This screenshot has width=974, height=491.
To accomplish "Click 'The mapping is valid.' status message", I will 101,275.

--

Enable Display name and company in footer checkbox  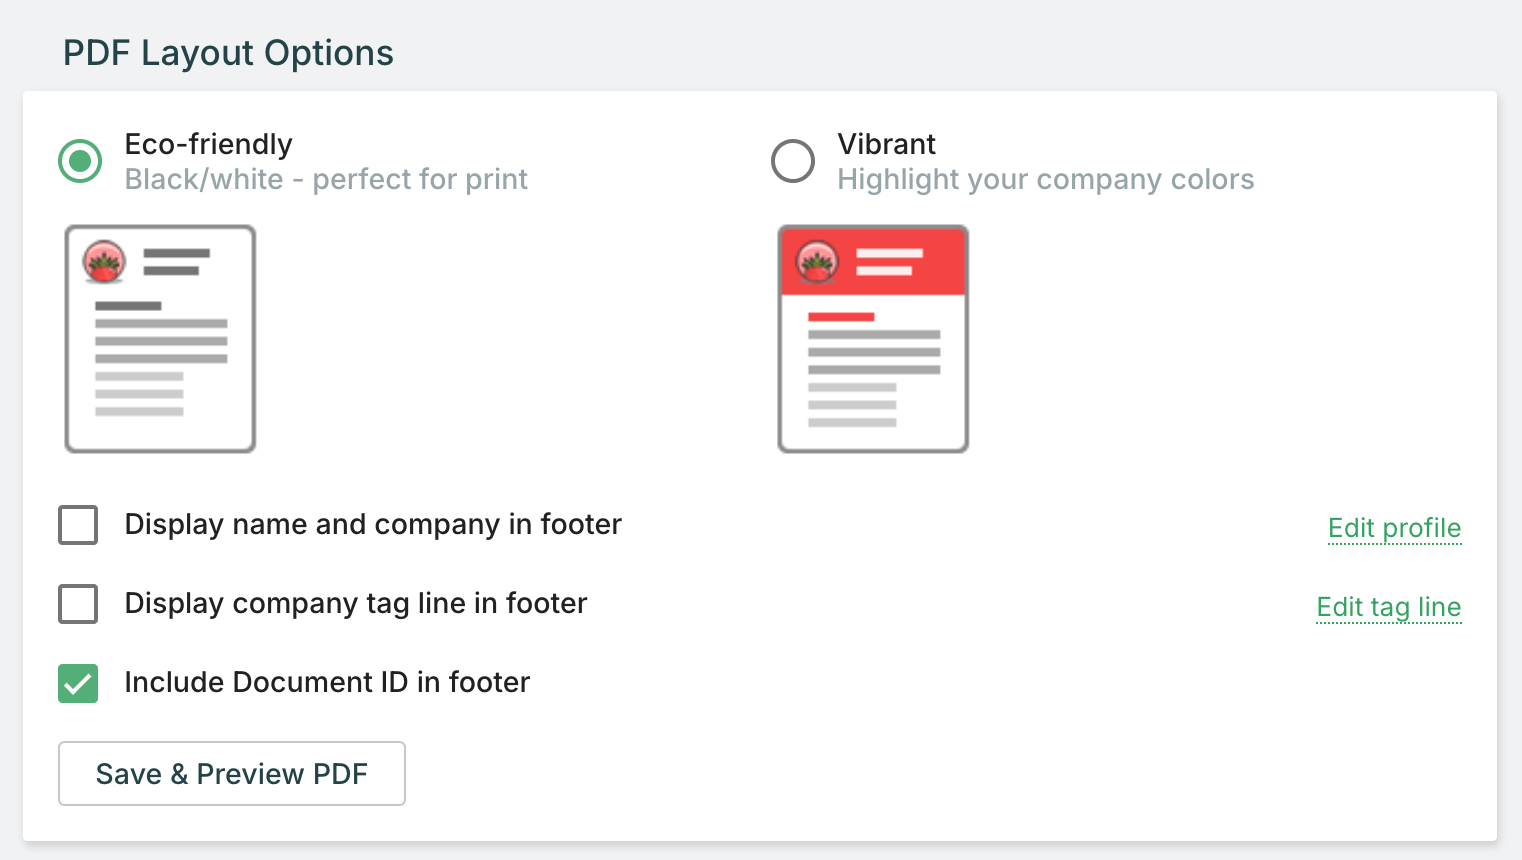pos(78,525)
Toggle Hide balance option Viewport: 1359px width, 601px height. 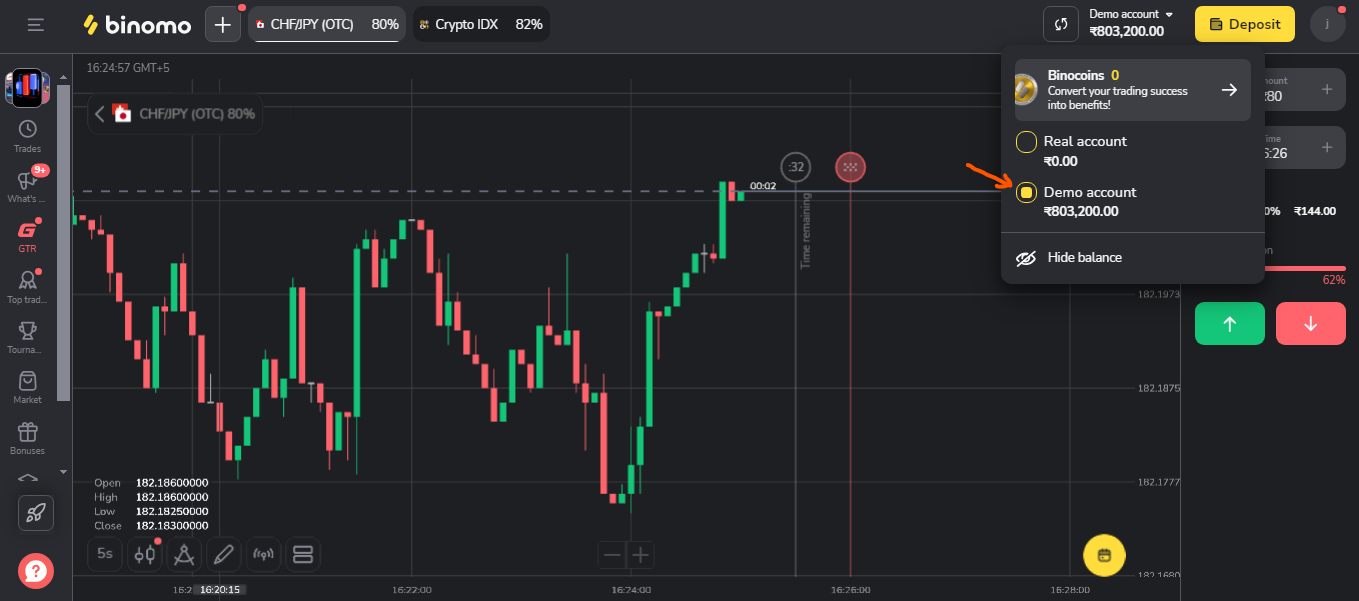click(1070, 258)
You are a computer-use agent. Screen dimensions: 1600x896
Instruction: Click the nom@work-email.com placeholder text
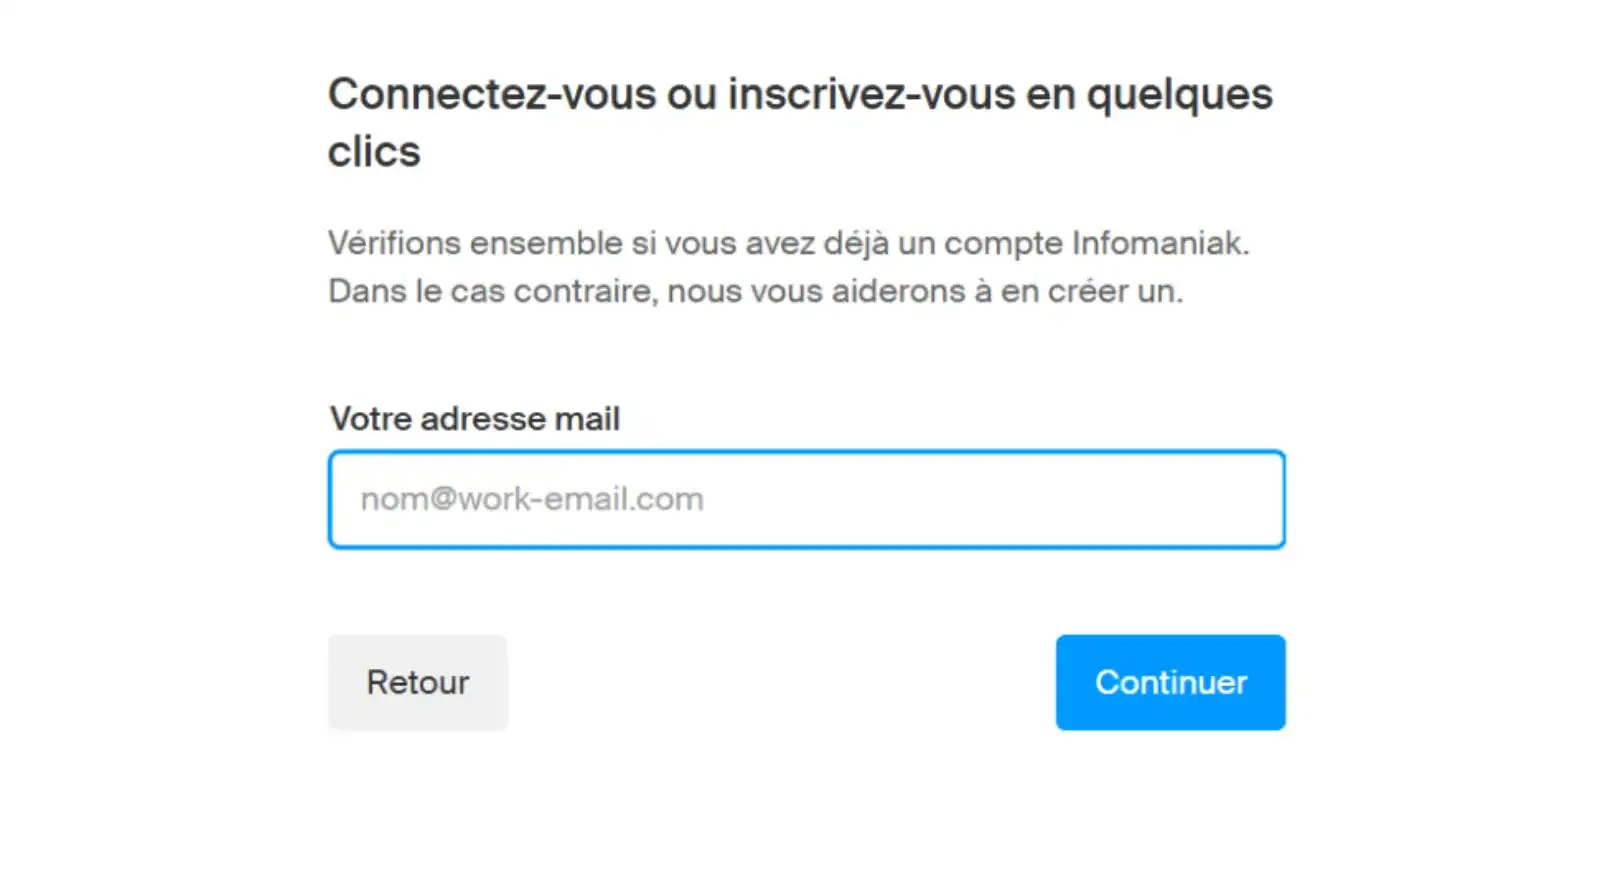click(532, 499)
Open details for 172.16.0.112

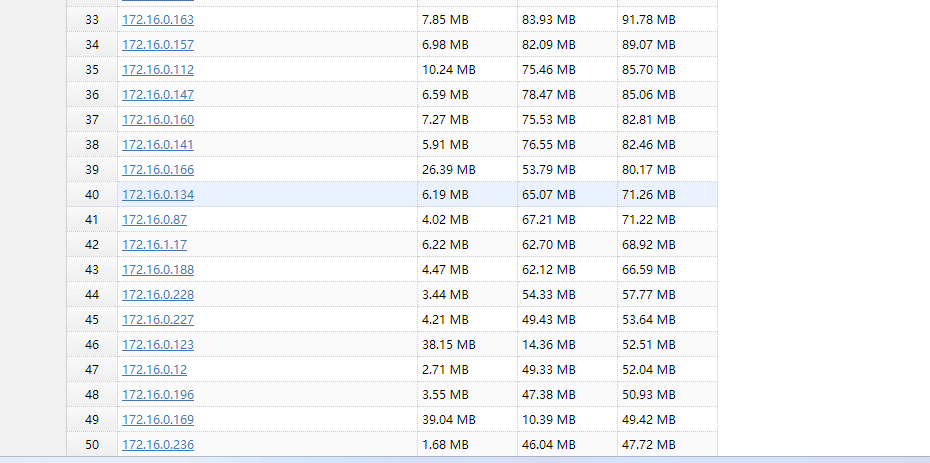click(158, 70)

Problem to solve >> Reproduce the items between the line holding "This screenshot has width=974, height=491." and the line holding "I will 101,275.", inclusive, substituting "notification" for "status message" and keeping everything else unchanged.

Solution to the exercise >>
This screenshot has width=974, height=491.
To accomplish "Click 'The mapping is valid.' notification", I will 101,275.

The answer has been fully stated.